Election Day is November 3, 2020.
The election date is set by federal law and has not changed since 1845. Americans select a president and vice president every four years. This regular election schedule has persisted through periods of great uncertainty and upheaval, including the Great Depression, and two World Wars. Historically, unprecedented times have not stopped Americans from voting.
The United States does not have a national election body responsible for conducting elections. Instead, state and local officials are responsible for voting and must conduct elections in accordance with all federal and state laws. Primary elections are set by states and localities, which is the reason they are more easily postponed when problems arise, such as the situations this spring with states moving their primaries as the pandemic crashed ashore. Even with the inability to move the federal election date in November, election administrators are working diligently to keep voting safe, whether in-person or by-mail.
While Election Day is November 3 this year, this date really represents the last day you can cast a vote. You may have options in your state to vote by mail or to vote during a period of early voting before Election Day.
There are currently 39 states and the District of Columbia that offer an option for early voting. Time periods vary from state to state, with an average time length of 22 days before Election Day and ending a few days prior to the election. Some states even offer early voting options the weekend before Election Day. States have not yet made decisions about what early voting options there will be in November, but we expect voters to have a chance to participate this way.

※

> [Your objective] According to the Election Day passage, since what year has the federal election date stayed unchanged?

> [Information shown]

※

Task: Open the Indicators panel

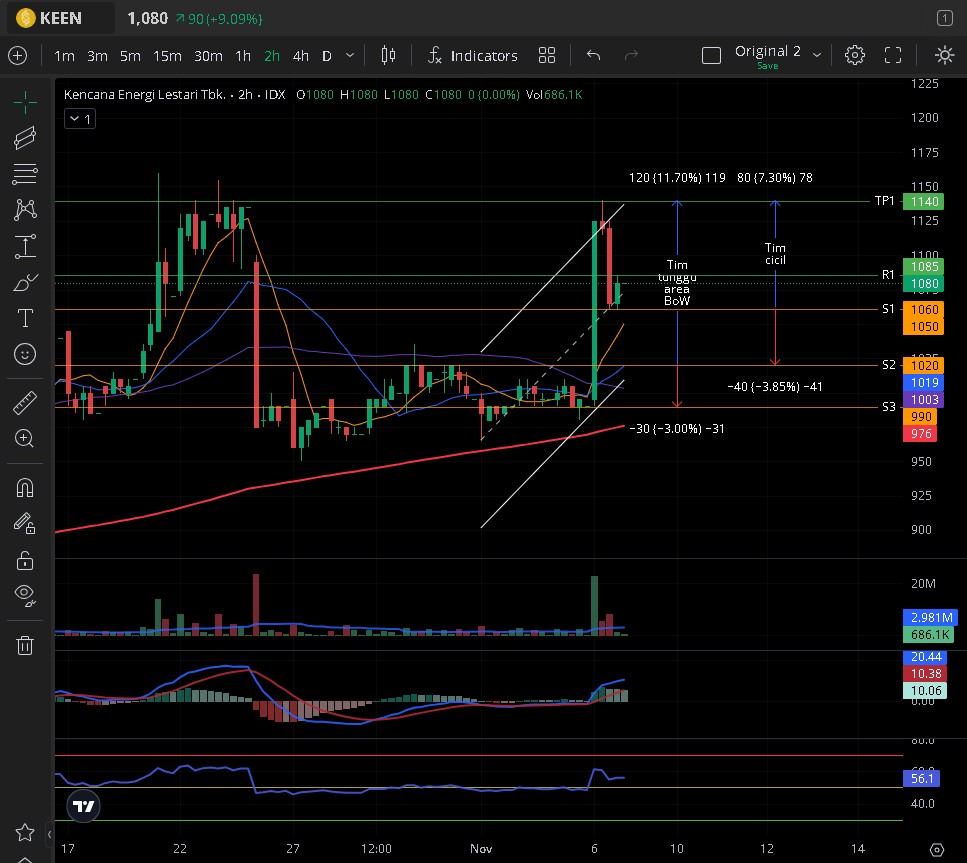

※

> [Result below] Since 1845.